(Between September and October of this year, I organised two national community summits, one for Italians Google Developer Group leads, the other for French ones. 70 people in total, a weekend each, lot of fun! This and the other posts in the series are a stream of consciousness around different topics)
As described previously, the summit agenda is co-decided together with the participants, and it can be very fluid and dynamic. But there are some activities I always run, because I consider them structural to a good summit.
Define summit objectives, and their importance
The opening activity defines a list of common summit objectives, from participants point of view. We need concrete metrics to measure summit success, and the number of achieved goals from that list by the end of the event is a good one.
There are plenty of techniques to create that list, but I personally prefer to ask participants to write down on sticky notes the two most important objectives they want to achieve at the summit. After 5 minutes, I start asking to a person to read her first goal and then, back to all the participants, how many have reported a similar goal. Then, we may slightly adjust the original goal to include also the others, copy it into a whiteboard and add how many people have it in common. Finally, all the sticky notes covered by that goal are discarded. And I repeat, until all sticky notes are finished. When discussing a goal, I try to be specific and precise, because it’s easy to move to very generic objectives hard to measure, like “Getting ideas to improve the quality of my community”. Improvements regarding what aspect of your community? Number or participants? Core organisers? Speakers? Sponsorships?
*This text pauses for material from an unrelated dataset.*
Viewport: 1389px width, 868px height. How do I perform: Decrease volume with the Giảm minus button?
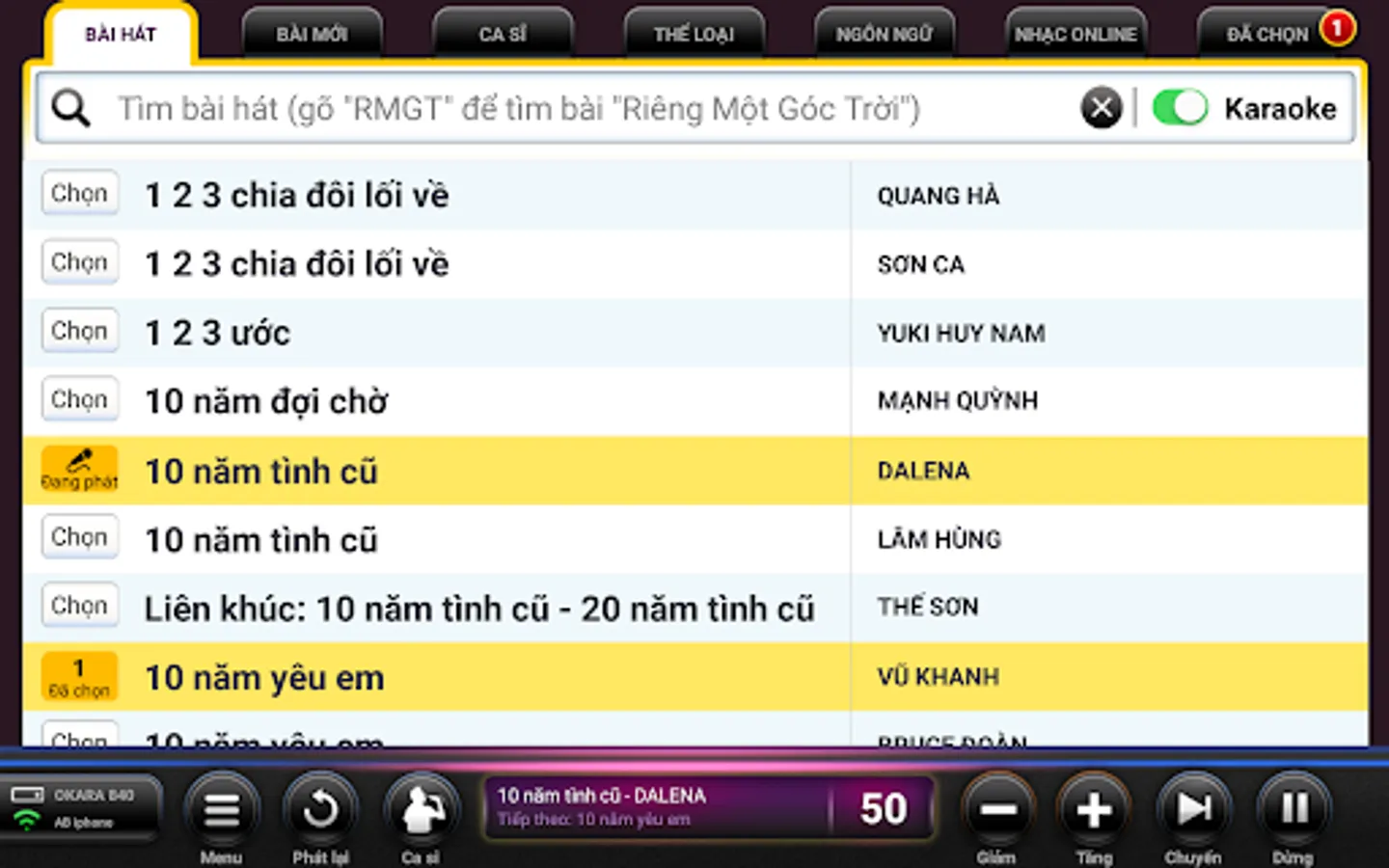coord(997,810)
Writing down on two sticky notes, instead of freely asking what those goals are, allows to focus on the really important ones. Otherwise, without selecting them first, it would be easy to say multiple times “Oh yes, true, this point is important also for me”, losing the importance dimension.
In addition, the list provides insights on potential topics to discuss in the months after the summit, during the follow-up community management training sessions.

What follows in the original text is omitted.